:: GOAL A ::
In the records, copy the stretch from the line containing "This screenshot has height=647, width=1400." through the line containing "click(x=152, y=327)", character for character.

Time & Space Complexity

Time complexity: $O(n * m\log n)$
Space complexity: $O(n * m)$

Where $n$ is the number of words and $m$ is the average length of a word.

2. Comparing adjacent words

Intuition

For a list to be sorted, each adjacent pair must be in the correct order. Instead of sorting, we can directly verify that each word is lexicographically less than or equal to the next word according to the alien order. This avoids the overhead of sorting.

Algorithm

Create a mapping from each character to its index position in the order string.
Iterate through adjacent pairs of words (w1, w2) in the array.
Compare characters at each position until a difference is found or one word ends.
If w1 is longer than w2 and all compared characters match, return false (prefix violation).
If characters differ, check that w1's character has a smaller index than w2's character in alien order. If not, return false.

:: GOAL B ::
List every step given under the "Algorithm" heading in the passage on checking word order against an alien alphabet.

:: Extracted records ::

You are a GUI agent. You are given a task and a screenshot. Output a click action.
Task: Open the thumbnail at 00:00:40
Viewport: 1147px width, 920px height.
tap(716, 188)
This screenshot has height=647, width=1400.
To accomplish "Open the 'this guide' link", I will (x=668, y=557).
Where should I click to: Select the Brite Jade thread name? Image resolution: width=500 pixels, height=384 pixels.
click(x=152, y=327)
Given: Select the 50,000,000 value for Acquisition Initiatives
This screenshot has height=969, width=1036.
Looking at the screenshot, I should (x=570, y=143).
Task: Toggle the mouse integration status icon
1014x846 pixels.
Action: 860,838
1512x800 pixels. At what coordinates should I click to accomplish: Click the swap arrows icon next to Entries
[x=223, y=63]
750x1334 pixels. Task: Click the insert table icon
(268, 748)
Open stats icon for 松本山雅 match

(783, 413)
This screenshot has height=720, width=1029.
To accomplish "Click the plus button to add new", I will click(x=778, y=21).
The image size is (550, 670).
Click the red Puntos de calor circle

:: TASK RESPONSE A ::
This screenshot has height=647, width=1400.
To accomplish "Open the 'this guide' link", I will (x=668, y=557).
Where should I click to: Select the Brite Jade thread name? Image resolution: width=500 pixels, height=384 pixels.
click(x=152, y=327)

:: TASK RESPONSE B ::
1. Create a mapping from each character to its index position in the order string.
2. Iterate through adjacent pairs of words (w1, w2) in the array.
3. Compare characters at each position until a difference is found or one word ends.
4. If w1 is longer than w2 and all compared characters match, return false (prefix violation).
5. If characters differ, check that w1's character has a smaller index than w2's character in alien order. If not, return false.